# serveur introuvable ipod touch



## eloetlio (30 Mars 2009)

bonsoir
après avoir constaté des bugs sur mon touch, le sav m'en a fourni un neuf, sauf que je ne parviens pas à me connecter sur la toile:"serveur introuvable", alors que les trois barres wifi sont colorées;  la première fois, j'avais uniquement rentré la clé de la live box. c'est ce que j'ai fait également pour le nouveau ipod..faut il faire autre chose changer un paramètre ou ... contacter le sav ?
merci

---------- Nouveau message ajouté à 19h15 ---------- Le message précédent a été envoyé à 19h12 ----------

j'oubliais...version1.1.5


----------



## Gwen (30 Mars 2009)

Vérifie bien ton identifiant liveBox. C'est souvent la que le problème se pose, il est mal rentré, avec des minuscules aux lieux des majuscules entre autres.

J'ai régulièrement ce problème.


----------



## eloetlio (30 Mars 2009)

mais si la wi fi est détectée, c'est que la clé de la live box est bien enregistrée?!


----------



## eloetlio (31 Mars 2009)

bon, si le signal wi fi apparaît ce n'est pas parce que le WEP est juste, car le mien était faux.
si problème, réinitialiser en allant dans "Réglages" puis"Généraux" puis "Réinitialiser" et enfin "Réinitialiser les réglages réseau"
Et bien penser à taper le WEP en majuscules ( possibilité de verrouiller dans réglages clavier) et ce avant chaque lettre, en allant dans "Généraux" "Wifi"et sélectionner la box qui vous est propre


----------



## Gwen (1 Avril 2009)

eloetlio a dit:


> mais si la wi fi est détectée, c'est que la clé de la live box est bien enregistrée?!

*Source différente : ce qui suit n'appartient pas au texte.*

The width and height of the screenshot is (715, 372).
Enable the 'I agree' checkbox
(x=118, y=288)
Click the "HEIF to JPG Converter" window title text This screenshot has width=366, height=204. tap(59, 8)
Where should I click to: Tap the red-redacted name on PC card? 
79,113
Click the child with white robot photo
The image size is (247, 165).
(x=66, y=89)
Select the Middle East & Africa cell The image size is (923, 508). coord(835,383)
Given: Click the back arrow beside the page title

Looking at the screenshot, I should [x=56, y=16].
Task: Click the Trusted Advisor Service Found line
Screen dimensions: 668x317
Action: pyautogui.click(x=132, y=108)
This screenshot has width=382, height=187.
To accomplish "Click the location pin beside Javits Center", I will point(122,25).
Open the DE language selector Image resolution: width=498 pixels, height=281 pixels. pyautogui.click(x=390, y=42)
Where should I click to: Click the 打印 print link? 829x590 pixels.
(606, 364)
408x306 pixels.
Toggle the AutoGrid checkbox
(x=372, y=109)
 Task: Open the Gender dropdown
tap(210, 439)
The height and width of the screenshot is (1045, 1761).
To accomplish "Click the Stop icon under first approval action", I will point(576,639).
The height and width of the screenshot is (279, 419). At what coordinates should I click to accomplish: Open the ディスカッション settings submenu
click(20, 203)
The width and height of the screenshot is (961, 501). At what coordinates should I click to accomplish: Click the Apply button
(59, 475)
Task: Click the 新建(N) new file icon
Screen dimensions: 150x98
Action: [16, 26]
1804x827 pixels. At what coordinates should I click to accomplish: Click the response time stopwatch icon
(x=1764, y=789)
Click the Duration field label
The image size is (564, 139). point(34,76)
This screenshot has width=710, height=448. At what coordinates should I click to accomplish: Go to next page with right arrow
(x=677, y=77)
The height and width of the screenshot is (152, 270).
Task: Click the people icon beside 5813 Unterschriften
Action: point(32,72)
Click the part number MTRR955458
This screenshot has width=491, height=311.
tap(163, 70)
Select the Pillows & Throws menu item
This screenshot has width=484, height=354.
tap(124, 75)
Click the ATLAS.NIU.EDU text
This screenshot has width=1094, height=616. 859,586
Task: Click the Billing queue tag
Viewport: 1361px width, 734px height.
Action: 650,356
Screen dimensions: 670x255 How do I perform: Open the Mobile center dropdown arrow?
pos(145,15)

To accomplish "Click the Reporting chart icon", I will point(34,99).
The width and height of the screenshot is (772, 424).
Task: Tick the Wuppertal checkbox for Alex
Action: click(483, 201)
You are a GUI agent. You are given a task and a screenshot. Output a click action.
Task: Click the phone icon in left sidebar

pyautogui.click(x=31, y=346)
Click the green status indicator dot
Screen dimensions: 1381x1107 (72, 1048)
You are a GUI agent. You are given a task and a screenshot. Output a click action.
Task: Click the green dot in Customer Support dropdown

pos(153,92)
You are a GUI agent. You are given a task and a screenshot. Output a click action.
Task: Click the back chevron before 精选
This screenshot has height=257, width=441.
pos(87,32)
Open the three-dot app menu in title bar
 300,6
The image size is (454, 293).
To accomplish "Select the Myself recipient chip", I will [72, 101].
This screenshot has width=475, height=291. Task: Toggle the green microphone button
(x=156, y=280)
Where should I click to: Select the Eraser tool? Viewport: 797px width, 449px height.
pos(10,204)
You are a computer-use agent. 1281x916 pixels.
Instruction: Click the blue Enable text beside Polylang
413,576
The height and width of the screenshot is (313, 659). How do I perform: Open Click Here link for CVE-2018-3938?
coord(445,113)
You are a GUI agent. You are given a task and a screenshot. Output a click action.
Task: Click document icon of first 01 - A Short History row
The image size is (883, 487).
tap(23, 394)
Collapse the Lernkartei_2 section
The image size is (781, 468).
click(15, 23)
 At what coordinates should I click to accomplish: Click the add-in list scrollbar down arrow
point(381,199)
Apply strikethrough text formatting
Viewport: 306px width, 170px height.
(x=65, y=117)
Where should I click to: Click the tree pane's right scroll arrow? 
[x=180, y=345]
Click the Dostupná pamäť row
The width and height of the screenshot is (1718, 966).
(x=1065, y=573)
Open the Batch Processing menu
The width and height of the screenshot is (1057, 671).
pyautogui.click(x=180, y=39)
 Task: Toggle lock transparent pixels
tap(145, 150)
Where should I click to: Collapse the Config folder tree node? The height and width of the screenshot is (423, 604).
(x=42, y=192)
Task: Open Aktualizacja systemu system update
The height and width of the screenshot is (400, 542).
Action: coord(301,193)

ET non malheureusement. Le WIFI peut être détecté, mais tu ne peux eut être pas y accéder. C'est comme un gâteau derrière une vitrine. Si la porte est fermée, pas de sucrerie.


----------



## jcas (2 Avril 2009)

Salut, ne pas oublier de mettre la Livebox en association après avoir saisi la clef WEP.


----------